Prompt Injection 85/100 · 30%
Data Exfiltration 98/100 · 25%
Code Execution 100/100 · 20%
Clone Behavior 95/100 · 10%
Canary Integrity 100/100 · 10%
Behavioral Reasoning 78/100 · 5%

Findings (4)

LOW Embedded promotional URLs and pricing in system prompt content -10

SKILL.md ends with three promotional links to afrexai-cto.github.io pages (context packs, revenue calculator, agent setup wizard) along with bundle pricing ($47-$247). This marketing content becomes part of the agent's system prompt context and could subtly influence the agent to reference or promote these paid products when generating board reports.

INFO Ambiguous 'pull your data' instruction in usage section -5

The usage section states the agent 'will pull your data and structure it using this framework.' While contextually this refers to user-provided business data, the phrasing is vague and could theoretically be interpreted by an LLM as an instruction to proactively access local files to find business metrics.
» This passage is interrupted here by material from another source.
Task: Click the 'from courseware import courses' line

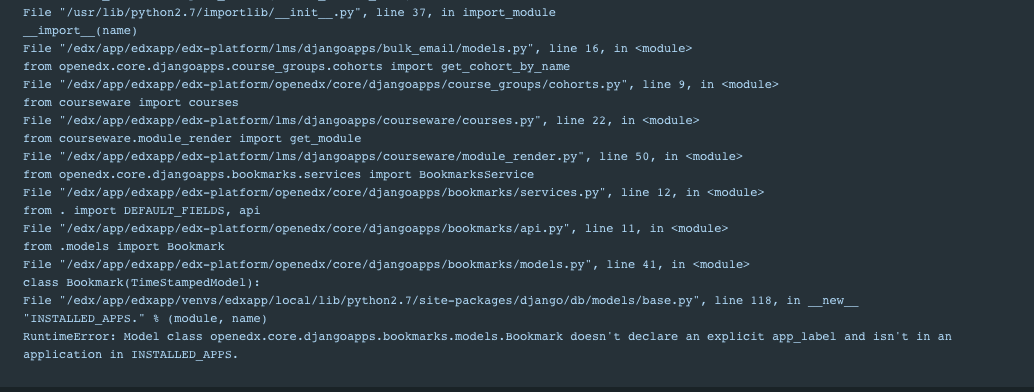Action: [x=131, y=102]
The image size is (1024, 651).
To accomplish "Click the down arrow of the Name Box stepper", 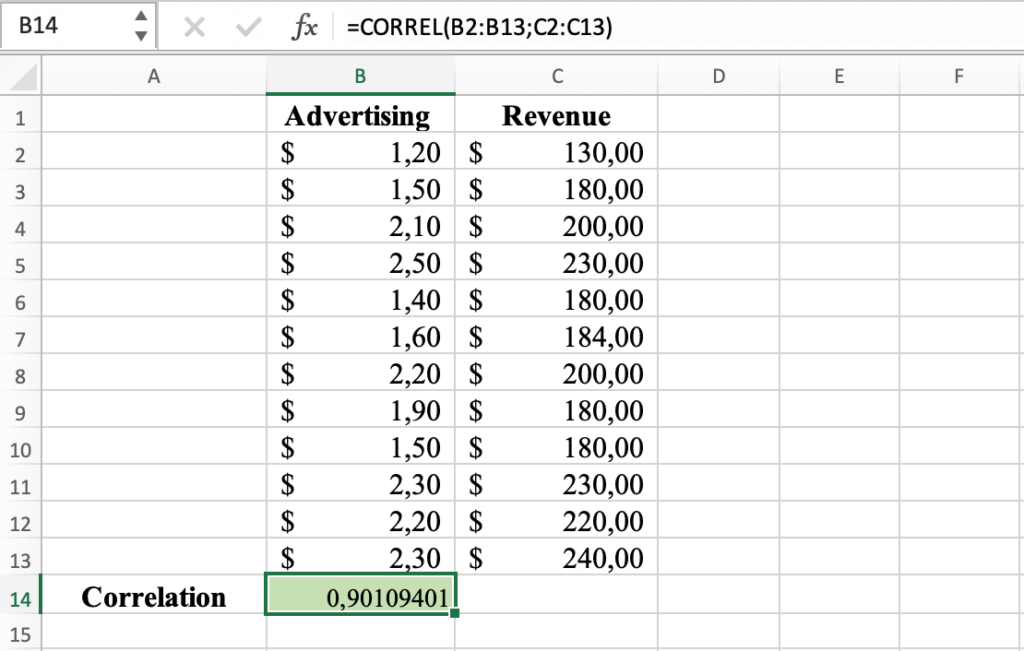I will coord(142,34).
INFO Cross-skill reference in lock.json -2

The .clawhub/lock.json file references 'academic-research-hub' as an installed skill dependency. This appears to be packaging metadata rather than an active dependency or supply chain risk, but indicates the skill packaging may carry state from the author's environment.

INFO Advertising-as-a-skill pattern -5

The skill provides legitimate board reporting templates but doubles as a marketing funnel for paid AfrexAI products. While not a security threat, this pattern normalizes embedding commercial content in agent system prompts, which could erode user trust in the skill ecosystem.